Free access
  • Summary/Abstract
    Summary
    The creative development of Petko Slaveykov provides the literary historian with exceptionally rich material on the socio-political and cultural conditions under which our fiction from the period of the Revival was created and developed so rapidly. In the 1940s, when the future author of "Don't Sing to Me" and "Cruelty Has Broken Me" was developing a strong ambition to be partly useful to his people, our Revival poetry did not yet have its own national artistic traditions. Petko Slaveykov read with enthusiasm Paisius's History, the attempts of our first poets and every new Bulgarian book, he was inspired by the patriotism of their authors, which also ignited in him a passion for literary activity. His constant connection with the people, the diligent collection of folk songs, proverbs and fairy tales, his own life as a worker and teacher gave rise to many ideas in the poet, opening up to him a variety of themes and plots for artistic creativity. Slaveykov looked for examples in his native literature from which to learn; he consulted with his acquaintances and friends; he read with interest the Greek, Serbian and Russian books available to him.
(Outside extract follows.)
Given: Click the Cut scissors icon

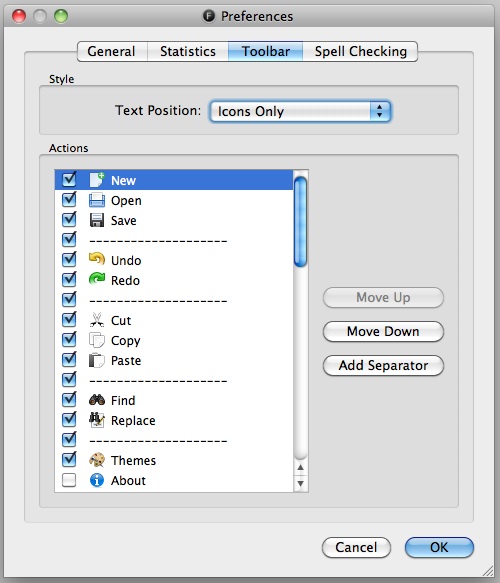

The knowledge he gained from his native patriotic literature happily are supplemented by that useful literary reading that other national literatures offer him, especially the Russian one. "Dear Fellow Citizens!" - he addressed his compatriots in an announcement from 1847. - The benefit of reading books is obvious, and I know the scarcity of books in the Bulgarian language. This has grieved me daily, it has prompted me to take up my pen to bring the Writer Kurganov, the eleventh printed book in Russia, without the grammar, and I have divided it, as it is divided, into two parts, because it is a very large book. And I am now publishing an announcement only for the first part, which will have, in addition to various moralizing, useful and conversational stories... some rules for poetry (k. m.) and will also be embellished with some translated poems of mine. Petko Slaveykov did not manage to publish his translation of Kurganov's "Pistol". But it is also clear from the cited Announcement that the same Slaveikov, who worked hard to master poetic mastery, in 1847 had at hand some rules for poetry. From that moment on, Russian fiction occupied an increasingly important place in his creative development.